日本のオルタナティブロックバンド10選 現在も活躍するおすすめアーティストを紹介

スポンサーリンク




凛として時雨

今や多くの音楽ファンに支持されその人気を不動のものにした凛として時雨。
一度聴いたら忘れられないハイトーンのツインボーカル、TKによる独創的なワードを用いた自虐的な詞の世界、ぴんと張りつめたようなクールさを持つ独自のバンドサウンドが特徴的です。

このバンドの特筆すべき点は、個々のメンバーの演奏スキルの高さ。
独特で変態性あふれるギターリフ、ずば抜けた手数の多さとパワフルさでギターに負けない存在感を放つドラム、それを後ろで太く支えるベース。これらの音がスリーピースとは思えない音の厚みを生み出し、複雑に絡み合いながらソリッドで切れ味鋭い独自の音の世界を作り出しています。楽器を持っている人や演奏重視のリスナーにはたまらないでしょう。

アルバムは「i’mperfect」をおすすめします。
各曲のいたるところでバンド全体の演奏能力の高さがいかんなく発揮され、これまでのアルバムの中で最も演奏難度の高いアルバムといっても過言ではないと思います。質の高い演奏に存分に酔いしれるには打ってつけといえるでしょう。1曲1曲の個性も強く、まさに「全てがシングル曲」になりえるアルバムです。

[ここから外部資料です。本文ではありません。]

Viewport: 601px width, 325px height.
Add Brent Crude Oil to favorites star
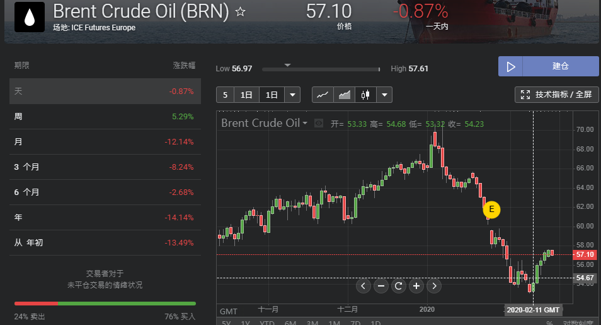240,12
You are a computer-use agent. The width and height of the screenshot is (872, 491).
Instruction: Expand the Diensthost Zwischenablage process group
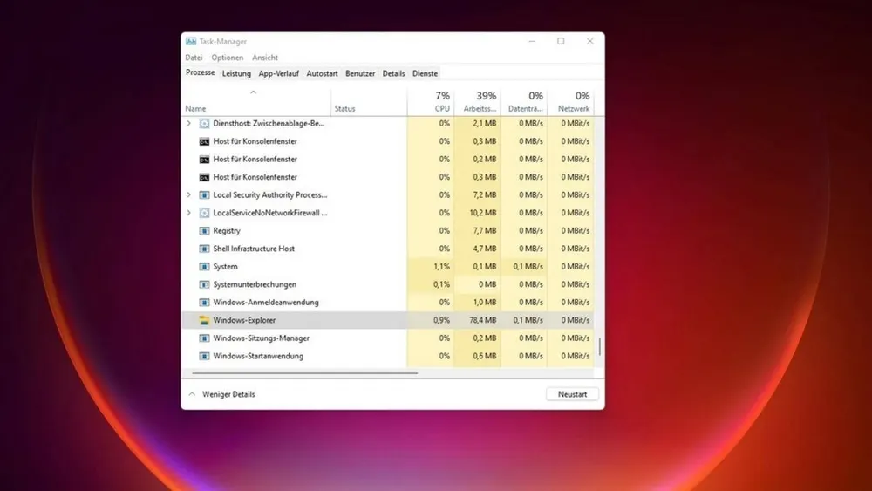pyautogui.click(x=189, y=124)
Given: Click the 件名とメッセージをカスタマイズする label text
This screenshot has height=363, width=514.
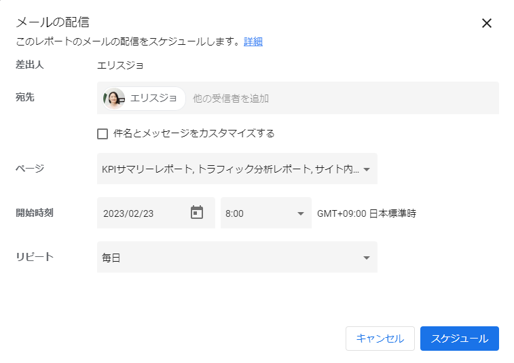Looking at the screenshot, I should (194, 134).
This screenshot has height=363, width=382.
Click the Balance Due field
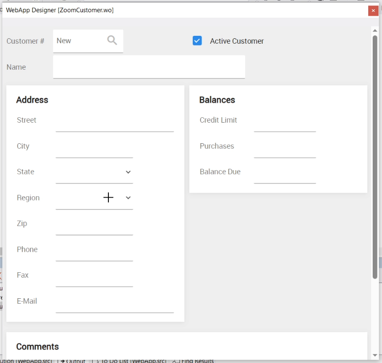tap(284, 174)
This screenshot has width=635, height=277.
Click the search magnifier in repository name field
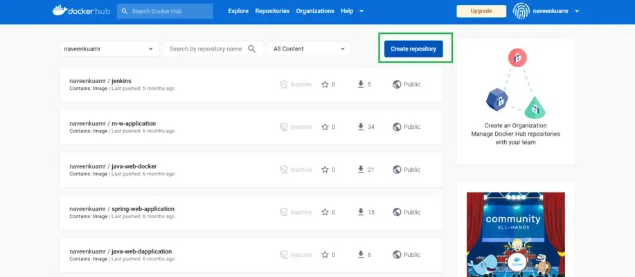tap(252, 49)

一見アクの強い印象があり好き嫌いがはっきり分かれますが、ハマる人にはとことんハマるはず。他のどのバンドも真似できない凛として時雨の音の世界を、是非堪能してみてください。

 

パノラマパナマタウン

オルタナティブロックを王道ロックへと昇華させようとしている点がパノラマパナマタウン最大の魅力。今や、ロックバンドも高学歴が珍しくない時代。緻密に計算され、作りこまれたメロディやリリックはリスナーを必ずや惹き込みます。

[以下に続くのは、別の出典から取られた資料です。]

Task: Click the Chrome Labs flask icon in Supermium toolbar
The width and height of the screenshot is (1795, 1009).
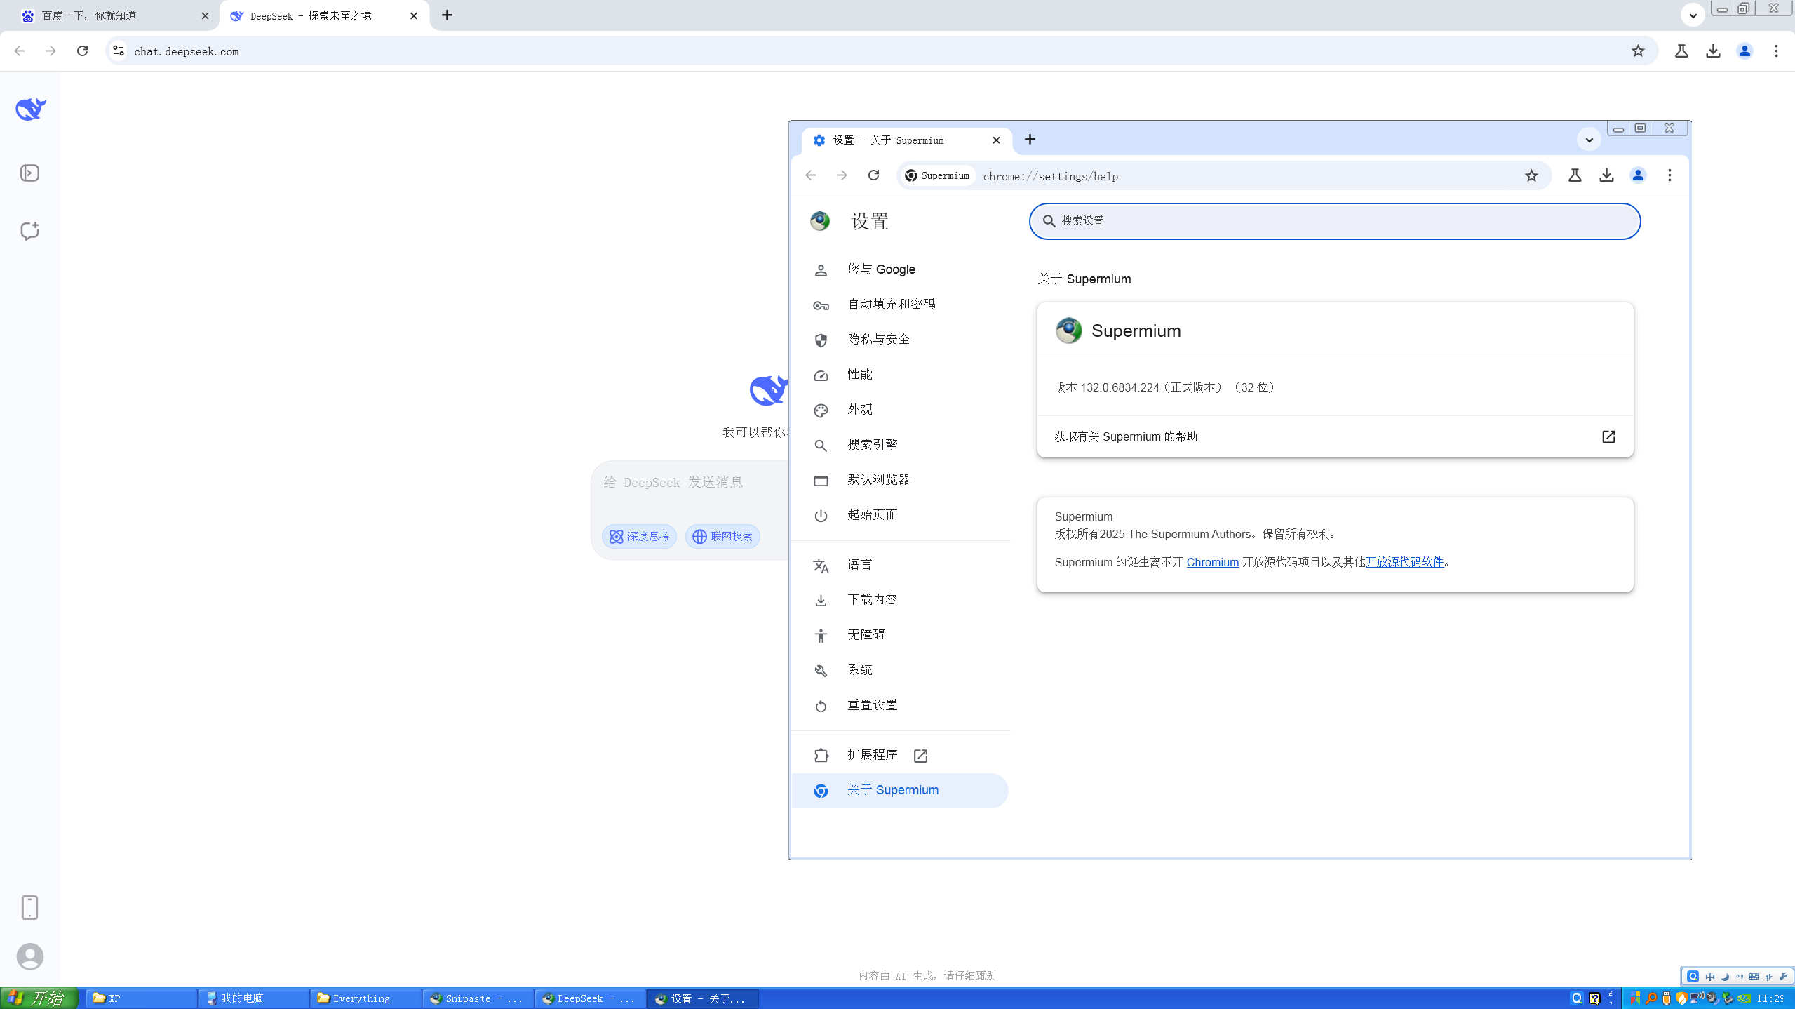Action: [x=1573, y=175]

おすすめのアルバムは2ndアルバム「PROPOSE」。4つ打ちロックがひしめく今の日本のロックシーンに新たな風を吹き込みます。新しい音楽に対するあくなき探求心をもつすべての音楽リスナーにささげたいアルバムです。若さを感じさせないハイレベルな演奏力とパフォーマンスセンスにも注目してほしいです。彼らは決して、オルタナティブな世界に滞在し続けようとしているわけではなく、今、新しいだけであって、これからきっとこの音楽はメインストリームを駆け抜けます。

 

Melt-Banana

メルトバナナは日本のオルタナティブロックバンドですが、日本ではほとんど知名度がありません。しかし、海外でのオルタナティブロックファンの間では有名なバンドです。実際に、作品制作においてもスティーヴ・アルビニ、ジム・オルークなど、海外の需要人物が関わっていることからも重要なバンドといえることができます。

楽曲を聴けばすぐに理解できるとは思いますが、彼らの音楽性は決して一般向けではありません。日本での人気が今ひとつなのはそこにあるのでしょうか、それこそがオルタナティブロックと言える証です。レコード会社やマスコミの戦略ではないからこそ、このジャンルを代表する日本のバンドと言えるのです。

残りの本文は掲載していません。